What to do →
1) Decide whether each statement below agrees with the Citizendium thread. Answer yes or no for each, and quote the words of the thread that decide it.
(a) One poster predicts that most efforts like this one fail.
(b) The problems with Wikipedia are traced to editors who are appointed rather than self-selected.
(c) Articles cleaned up by Citizendium editors are expected to look better permanently.
2) Carry the Citizendium thread forward from its last line.

Source document →
▽

I hope that doesn't happen, but I fear that it will.

The Citizendium

Posted Sep 19, 2006 17:42 UTC (Tue) by trutkin (guest, #3919) [Link] (1 responses)

Eh, I wouldn't worry about it. Most efforts like these fail.

The Citizendium

Posted Sep 20, 2006 1:50 UTC (Wed) by xoddam (subscriber, #2322) [Link]

Indeed. The problems with Wikipedia already largely derive from the fact
that its editors are all self-selected. This new project doesn't seem to
correct that in any way.

Forking Wikipedia content and tracking changes to those articles which
have *not* been edited by members of the forking project looks to me like
a recipe for mediocrity. Articles which are cleaned up by Citizendium
editors may look better for a short while, but it seems inevitable that

(a) interested Wikipedians (perhaps assisted by a daemon, or even the
same people as produce the Citizendium content) will promptly merge any
decent changes back into the parent project, so they may as well be made
there in the first place.

(b) the articles which suffer from a lack of informed attention on
Wikipedia will suffer even more so in an elitist environment. The worst
irrelevancies may be deleted, but then the articles will sit and rot.

Unless the editors of Citizendium want to review *every* change made to
Wikipedia for quality, they're bound to duplicate mediocre changes and to
overlook excellent ones.

△

Supplied data →
▽

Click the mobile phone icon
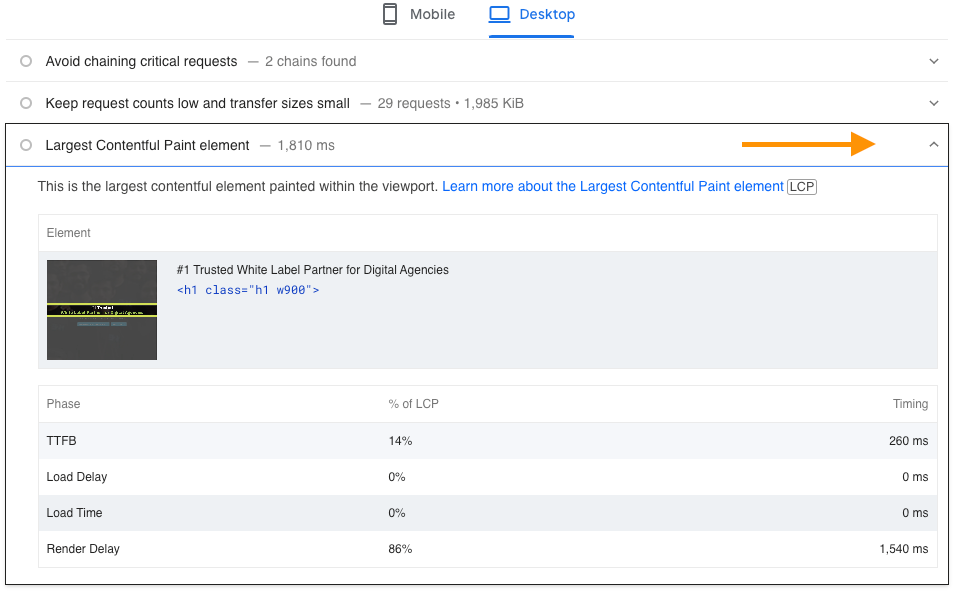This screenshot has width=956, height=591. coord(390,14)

△
▽

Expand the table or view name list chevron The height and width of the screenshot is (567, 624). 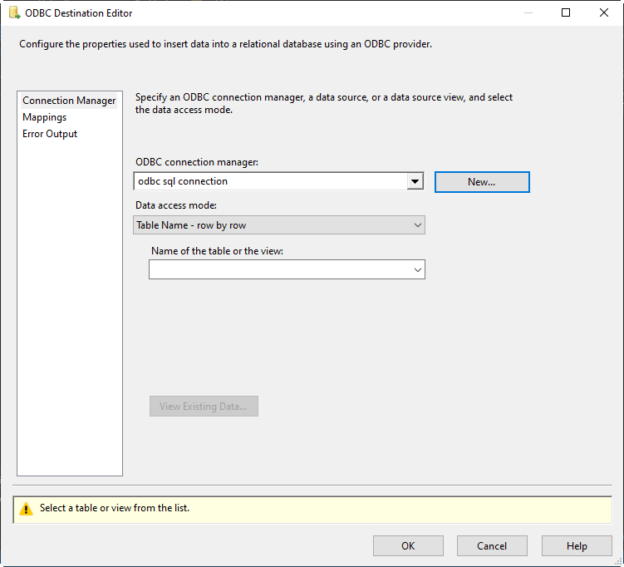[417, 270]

△

Solved tasks →
1)
(a) Yes: "Most efforts like these fail."
(b) No: "its editors are all self-selected."
(c) No: "may look better for a short while"

2)
The Citizendium

Posted Sep 19, 2006 20:21 UTC (Tue) by jstAusr (guest, #27224) [Link]

I agree and think it would be useful if Citizendium would separate their expert viewpoints from the original, not necessarily separate places but maybe shaded/colored differently, with information on why they think the changes are needed.

The Citizendium

Posted Sep 21, 2006 4:04 UTC (Thu) by moxfyre (guest, #13847) [Link]

I personally think that the Citizendium idea sounds really neat, and can't wait to see how well it works in practice.

However, I believe there are major downsides to the Citizendium model: there are lots of Wikipedia articles that would never get created by "experts". For example, wikipedia has many articles analyzing "Simpsons" episodes in exhaustive detail. Who would be considered an "expert" for this type of article???

Wikipedia is filled with wonderful articles created by enthusiasts of things that have no recognized experts! Furthermore, in many technological fields the experts have no incentive to create and maintain free content. For example, I recently created the article "Lugged steel" on a method of bicycle frame construction. This article includes many links to resources for amateur bicycle frame builders. If an expert had written this article, I doubt those links would be there. Nearly all the true experts on steel frame building do it for a living, and many jealously guard their methods and tools!

It would be like asking Microsoft to write an article on C compilers... then wondering why there's no mention of GCC. Or asking Larry Ellison to write an article on database software, then wondering why there's no mention of MySQL. How will Citizendium ensure that it finds experts who don't have a vested interest in presenting the topic one way or another?

Larry Sanger has good points, but some of his articles were a bit impenetrable

Posted Sep 19, 2006 18:10 UTC (Tue) by emk (subscriber, #1128) [Link] (1 responses)

I've read a number of Larry Sanger's old Wikipedia articles on philosophy. While his articles contained a lot of good, expert level material, they also tended to read more like lecture notes from a graduate-level class than like encyclopedia articles. His writing style was informal, didactic, opinionated, and occasionally inaccessible to a lay reader.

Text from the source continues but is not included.